Por resumir: Lucy Nelson es una joven con un padre alcohólico. Lucy Nelson sueña con reformar a su padre y, de paso, a todo el género humano. Lucy Nelson no conforma con aceptar que las personas son como son, sino que tiene fe en la voluntad y considera que aquel que no cambia es porque no quiere. Además, también tiene bastante fe en su visión del bien y del mal y no se explica cómo lo demás no lo ven tan claro y, sobre todo, por qué eligen lo que parece malo conociendo lo que es bueno. Es decir, Lucy estaría del lado de Sócrates y su conocer el bien es lo mismo que practicarlo, mientras que el resto de la humanidad, realistas ellos, estarían con Horacio y su conozco el bien y lo apruebo, pero hago el mal. O algo así. Porque en realidad, el exceso de piedad y buenismo de Lucy acaba siendo tan macabro y teniendo peores resultados que las mínimas maldades del resto, que tampoco son tantas ni tan atroces como Lucy cree.

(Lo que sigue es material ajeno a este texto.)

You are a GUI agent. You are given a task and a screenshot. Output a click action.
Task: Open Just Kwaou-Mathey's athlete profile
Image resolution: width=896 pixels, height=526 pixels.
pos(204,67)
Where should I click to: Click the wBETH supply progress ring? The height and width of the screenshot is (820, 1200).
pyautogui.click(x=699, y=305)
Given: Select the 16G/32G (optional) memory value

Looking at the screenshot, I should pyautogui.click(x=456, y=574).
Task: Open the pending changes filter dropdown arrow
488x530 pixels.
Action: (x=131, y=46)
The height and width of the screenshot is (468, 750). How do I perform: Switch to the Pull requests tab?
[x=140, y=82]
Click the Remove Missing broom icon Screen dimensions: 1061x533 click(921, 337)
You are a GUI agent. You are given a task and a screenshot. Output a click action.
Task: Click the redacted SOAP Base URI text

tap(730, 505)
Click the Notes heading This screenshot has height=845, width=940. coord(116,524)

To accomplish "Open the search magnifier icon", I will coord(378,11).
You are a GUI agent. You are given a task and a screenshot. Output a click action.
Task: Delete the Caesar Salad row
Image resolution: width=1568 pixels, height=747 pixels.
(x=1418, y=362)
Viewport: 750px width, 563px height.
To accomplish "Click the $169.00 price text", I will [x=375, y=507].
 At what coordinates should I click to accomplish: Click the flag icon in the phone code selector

Por otro lado, Lucy cree que como mujer tiene los mismos derechos que los hombres, pero acaba exigiendo a estos que se comporten como se espera de ellos en un mundo patriarcal. Igualmente, su marido Roy se cree muy hombre, pero no es más que un niño llorón. Julian y Papá Will, por su parte, se creen pilares de la comunidad, pero uno es un putero y el otro un pusilánime. Todos, en suma, creen tener la verdad, pero están tan perdidos como los que asumen no tener ni puñetera idea de nada. La comunidad parece respetable y segura, pero como todas, esconde infidelidades, malos tratos, engaños y traumas infantiles.
Lo mejor es que Roth no presenta todo esto así, bajo una óptica explicativa ni con fines pedagógicos (que podría haber estado tentado), sino como unos hechos que ocurren, que se cuentan, que están ahí y que no pueden ser de otra forma. Y saque usted las conclusiones, parece decir, y a mí no me pregunte nada que yo no soy quién para juzgar. Es por esto que uno, sin guía, tiene que fiarse de sus propios instintos y conocimientos para saber (y al final no saber) si es más digna de simpatía la pobre Lucy, su vago padre, el bueno de Papá Will o todos y ninguno a la vez.
En fin: una buena novela. Una gran novela. Y sí, habrá que leer más de Philip Roth.